═══ Data to examine ═══

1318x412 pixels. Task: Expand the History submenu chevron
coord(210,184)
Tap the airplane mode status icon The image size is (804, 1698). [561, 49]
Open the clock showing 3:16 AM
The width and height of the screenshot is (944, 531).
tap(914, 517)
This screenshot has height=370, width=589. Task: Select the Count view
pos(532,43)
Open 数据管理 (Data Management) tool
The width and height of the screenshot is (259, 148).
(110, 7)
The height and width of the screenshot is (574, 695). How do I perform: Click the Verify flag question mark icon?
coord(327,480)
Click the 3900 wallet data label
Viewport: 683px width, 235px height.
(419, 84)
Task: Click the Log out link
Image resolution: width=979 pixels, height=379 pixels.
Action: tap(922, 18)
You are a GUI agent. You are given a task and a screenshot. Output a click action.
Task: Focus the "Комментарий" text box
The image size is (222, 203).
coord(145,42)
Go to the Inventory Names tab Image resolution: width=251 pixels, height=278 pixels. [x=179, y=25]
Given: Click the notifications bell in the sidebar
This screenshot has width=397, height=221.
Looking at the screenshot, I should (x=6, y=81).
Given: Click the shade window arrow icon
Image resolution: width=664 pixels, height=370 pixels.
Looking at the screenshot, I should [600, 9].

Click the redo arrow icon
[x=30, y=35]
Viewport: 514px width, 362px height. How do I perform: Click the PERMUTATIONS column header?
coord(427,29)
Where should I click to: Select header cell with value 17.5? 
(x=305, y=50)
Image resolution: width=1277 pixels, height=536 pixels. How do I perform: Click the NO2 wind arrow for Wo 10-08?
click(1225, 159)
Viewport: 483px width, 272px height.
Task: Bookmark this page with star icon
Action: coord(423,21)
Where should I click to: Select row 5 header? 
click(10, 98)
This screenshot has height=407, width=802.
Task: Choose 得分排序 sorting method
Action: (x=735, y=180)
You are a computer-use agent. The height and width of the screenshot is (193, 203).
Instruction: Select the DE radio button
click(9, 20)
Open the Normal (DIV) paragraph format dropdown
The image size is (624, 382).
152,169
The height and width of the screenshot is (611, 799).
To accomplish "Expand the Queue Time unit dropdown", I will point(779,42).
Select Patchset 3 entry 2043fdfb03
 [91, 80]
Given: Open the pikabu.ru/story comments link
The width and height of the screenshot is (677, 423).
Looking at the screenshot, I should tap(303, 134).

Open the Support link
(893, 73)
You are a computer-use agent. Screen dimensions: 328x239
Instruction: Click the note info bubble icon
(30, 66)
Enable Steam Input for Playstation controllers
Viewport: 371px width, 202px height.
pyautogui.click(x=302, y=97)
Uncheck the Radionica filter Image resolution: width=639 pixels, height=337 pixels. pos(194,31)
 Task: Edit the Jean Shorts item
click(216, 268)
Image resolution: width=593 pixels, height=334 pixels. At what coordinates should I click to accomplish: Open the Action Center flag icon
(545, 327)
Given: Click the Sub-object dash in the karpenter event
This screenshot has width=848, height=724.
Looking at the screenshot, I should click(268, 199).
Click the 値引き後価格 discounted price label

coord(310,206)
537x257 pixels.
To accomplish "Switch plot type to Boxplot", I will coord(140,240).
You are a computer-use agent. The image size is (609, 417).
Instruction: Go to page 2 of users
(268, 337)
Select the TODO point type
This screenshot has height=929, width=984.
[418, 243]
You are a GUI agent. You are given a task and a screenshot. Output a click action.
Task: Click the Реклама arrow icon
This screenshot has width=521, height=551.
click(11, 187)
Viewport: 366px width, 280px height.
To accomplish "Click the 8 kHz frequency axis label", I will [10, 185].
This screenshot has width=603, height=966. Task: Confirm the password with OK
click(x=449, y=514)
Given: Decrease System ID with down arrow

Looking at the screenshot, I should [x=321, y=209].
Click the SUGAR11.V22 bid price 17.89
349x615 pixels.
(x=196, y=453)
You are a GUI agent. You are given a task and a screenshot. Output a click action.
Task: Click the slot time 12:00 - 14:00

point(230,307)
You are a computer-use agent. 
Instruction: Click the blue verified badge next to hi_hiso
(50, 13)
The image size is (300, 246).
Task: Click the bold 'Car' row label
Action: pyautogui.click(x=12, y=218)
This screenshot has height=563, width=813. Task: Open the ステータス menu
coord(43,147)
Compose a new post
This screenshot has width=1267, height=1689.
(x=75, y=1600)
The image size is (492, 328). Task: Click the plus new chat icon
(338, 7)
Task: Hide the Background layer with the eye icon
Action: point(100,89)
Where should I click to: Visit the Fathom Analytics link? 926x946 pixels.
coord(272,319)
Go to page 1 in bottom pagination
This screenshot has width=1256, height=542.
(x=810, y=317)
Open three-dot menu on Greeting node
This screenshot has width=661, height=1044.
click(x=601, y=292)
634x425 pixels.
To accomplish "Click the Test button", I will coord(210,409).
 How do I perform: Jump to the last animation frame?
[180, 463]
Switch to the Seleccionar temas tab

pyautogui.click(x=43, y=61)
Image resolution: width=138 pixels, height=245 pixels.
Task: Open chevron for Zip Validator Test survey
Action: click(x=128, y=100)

═══

● **Exercise goal**
The lines to retype run from the start of the entries through the line containing "The height and width of the screenshot is (611, 799)."; reproduce them exactly and add nothing.

● **Task answer**
1318x412 pixels. Task: Expand the History submenu chevron
coord(210,184)
Tap the airplane mode status icon The image size is (804, 1698). [561, 49]
Open the clock showing 3:16 AM
The width and height of the screenshot is (944, 531).
tap(914, 517)
This screenshot has height=370, width=589. Task: Select the Count view
pos(532,43)
Open 数据管理 (Data Management) tool
The width and height of the screenshot is (259, 148).
(110, 7)
The height and width of the screenshot is (574, 695). How do I perform: Click the Verify flag question mark icon?
coord(327,480)
Click the 3900 wallet data label
Viewport: 683px width, 235px height.
(419, 84)
Task: Click the Log out link
Image resolution: width=979 pixels, height=379 pixels.
Action: tap(922, 18)
You are a GUI agent. You are given a task and a screenshot. Output a click action.
Task: Focus the "Комментарий" text box
The image size is (222, 203).
coord(145,42)
Go to the Inventory Names tab Image resolution: width=251 pixels, height=278 pixels. [x=179, y=25]
Given: Click the notifications bell in the sidebar
This screenshot has width=397, height=221.
Looking at the screenshot, I should (x=6, y=81).
Given: Click the shade window arrow icon
Image resolution: width=664 pixels, height=370 pixels.
Looking at the screenshot, I should [600, 9].

Click the redo arrow icon
[x=30, y=35]
Viewport: 514px width, 362px height. How do I perform: Click the PERMUTATIONS column header?
coord(427,29)
Where should I click to: Select header cell with value 17.5? 
(x=305, y=50)
Image resolution: width=1277 pixels, height=536 pixels. How do I perform: Click the NO2 wind arrow for Wo 10-08?
click(1225, 159)
Viewport: 483px width, 272px height.
Task: Bookmark this page with star icon
Action: coord(423,21)
Where should I click to: Select row 5 header? 
click(10, 98)
This screenshot has height=407, width=802.
Task: Choose 得分排序 sorting method
Action: (x=735, y=180)
You are a computer-use agent. The height and width of the screenshot is (193, 203).
Instruction: Select the DE radio button
click(9, 20)
Open the Normal (DIV) paragraph format dropdown
The image size is (624, 382).
152,169
The height and width of the screenshot is (611, 799).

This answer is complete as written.